Saved entries:
Segment Open

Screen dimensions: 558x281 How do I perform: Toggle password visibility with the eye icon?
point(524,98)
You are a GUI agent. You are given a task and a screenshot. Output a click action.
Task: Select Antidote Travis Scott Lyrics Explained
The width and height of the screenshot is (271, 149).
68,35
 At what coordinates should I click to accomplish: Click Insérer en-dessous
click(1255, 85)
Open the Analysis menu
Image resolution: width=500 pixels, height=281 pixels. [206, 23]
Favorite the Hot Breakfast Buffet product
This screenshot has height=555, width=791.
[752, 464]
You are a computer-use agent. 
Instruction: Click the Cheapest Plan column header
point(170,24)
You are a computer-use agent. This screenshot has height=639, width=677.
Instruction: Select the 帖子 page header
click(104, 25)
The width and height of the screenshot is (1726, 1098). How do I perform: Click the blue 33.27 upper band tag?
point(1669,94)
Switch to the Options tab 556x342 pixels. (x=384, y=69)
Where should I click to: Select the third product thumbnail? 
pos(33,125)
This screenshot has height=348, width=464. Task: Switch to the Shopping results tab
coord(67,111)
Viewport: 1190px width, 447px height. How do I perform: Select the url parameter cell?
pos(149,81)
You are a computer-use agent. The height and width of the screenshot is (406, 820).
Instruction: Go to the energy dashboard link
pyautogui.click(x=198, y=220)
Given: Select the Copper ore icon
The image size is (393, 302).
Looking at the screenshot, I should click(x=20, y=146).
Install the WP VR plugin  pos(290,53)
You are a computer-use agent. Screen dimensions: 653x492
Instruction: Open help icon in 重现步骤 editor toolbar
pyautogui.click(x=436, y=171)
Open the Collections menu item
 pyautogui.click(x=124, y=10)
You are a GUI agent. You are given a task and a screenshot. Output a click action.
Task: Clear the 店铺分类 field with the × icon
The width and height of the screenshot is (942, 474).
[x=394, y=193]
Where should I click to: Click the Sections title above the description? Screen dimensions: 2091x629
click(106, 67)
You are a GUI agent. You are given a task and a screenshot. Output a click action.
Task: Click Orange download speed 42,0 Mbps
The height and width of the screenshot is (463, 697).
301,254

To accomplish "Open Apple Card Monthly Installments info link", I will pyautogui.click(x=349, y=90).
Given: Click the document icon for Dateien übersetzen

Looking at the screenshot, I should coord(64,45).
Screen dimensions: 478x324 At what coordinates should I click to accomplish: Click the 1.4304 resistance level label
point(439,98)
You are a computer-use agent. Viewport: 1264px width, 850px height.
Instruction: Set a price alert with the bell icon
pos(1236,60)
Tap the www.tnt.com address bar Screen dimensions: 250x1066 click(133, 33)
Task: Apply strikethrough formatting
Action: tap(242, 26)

Segment Closed

Once the records end, copy them all again exactly.

Screen dimensions: 558x281 How do I perform: Toggle password visibility with the eye icon?
point(524,98)
You are a GUI agent. You are given a task and a screenshot. Output a click action.
Task: Select Antidote Travis Scott Lyrics Explained
The width and height of the screenshot is (271, 149).
68,35
 At what coordinates should I click to accomplish: Click Insérer en-dessous
click(1255, 85)
Open the Analysis menu
Image resolution: width=500 pixels, height=281 pixels. [206, 23]
Favorite the Hot Breakfast Buffet product
This screenshot has height=555, width=791.
[752, 464]
You are a computer-use agent. 
Instruction: Click the Cheapest Plan column header
point(170,24)
You are a computer-use agent. This screenshot has height=639, width=677.
Instruction: Select the 帖子 page header
click(104, 25)
The width and height of the screenshot is (1726, 1098). How do I perform: Click the blue 33.27 upper band tag?
point(1669,94)
Switch to the Options tab 556x342 pixels. (x=384, y=69)
Where should I click to: Select the third product thumbnail? 
pos(33,125)
This screenshot has height=348, width=464. Task: Switch to the Shopping results tab
coord(67,111)
Viewport: 1190px width, 447px height. How do I perform: Select the url parameter cell?
pos(149,81)
You are a computer-use agent. The height and width of the screenshot is (406, 820).
Instruction: Go to the energy dashboard link
pyautogui.click(x=198, y=220)
Given: Select the Copper ore icon
The image size is (393, 302).
Looking at the screenshot, I should click(x=20, y=146).
Install the WP VR plugin  pos(290,53)
You are a computer-use agent. Screen dimensions: 653x492
Instruction: Open help icon in 重现步骤 editor toolbar
pyautogui.click(x=436, y=171)
Open the Collections menu item
 pyautogui.click(x=124, y=10)
You are a GUI agent. You are given a task and a screenshot. Output a click action.
Task: Clear the 店铺分类 field with the × icon
The width and height of the screenshot is (942, 474).
[x=394, y=193]
Where should I click to: Click the Sections title above the description? Screen dimensions: 2091x629
click(106, 67)
You are a GUI agent. You are given a task and a screenshot. Output a click action.
Task: Click Orange download speed 42,0 Mbps
The height and width of the screenshot is (463, 697).
301,254

To accomplish "Open Apple Card Monthly Installments info link", I will pyautogui.click(x=349, y=90).
Given: Click the document icon for Dateien übersetzen

Looking at the screenshot, I should coord(64,45).
Screen dimensions: 478x324 At what coordinates should I click to accomplish: Click the 1.4304 resistance level label
point(439,98)
You are a computer-use agent. Viewport: 1264px width, 850px height.
Instruction: Set a price alert with the bell icon
pos(1236,60)
Tap the www.tnt.com address bar Screen dimensions: 250x1066 click(133, 33)
Task: Apply strikethrough formatting
Action: tap(242, 26)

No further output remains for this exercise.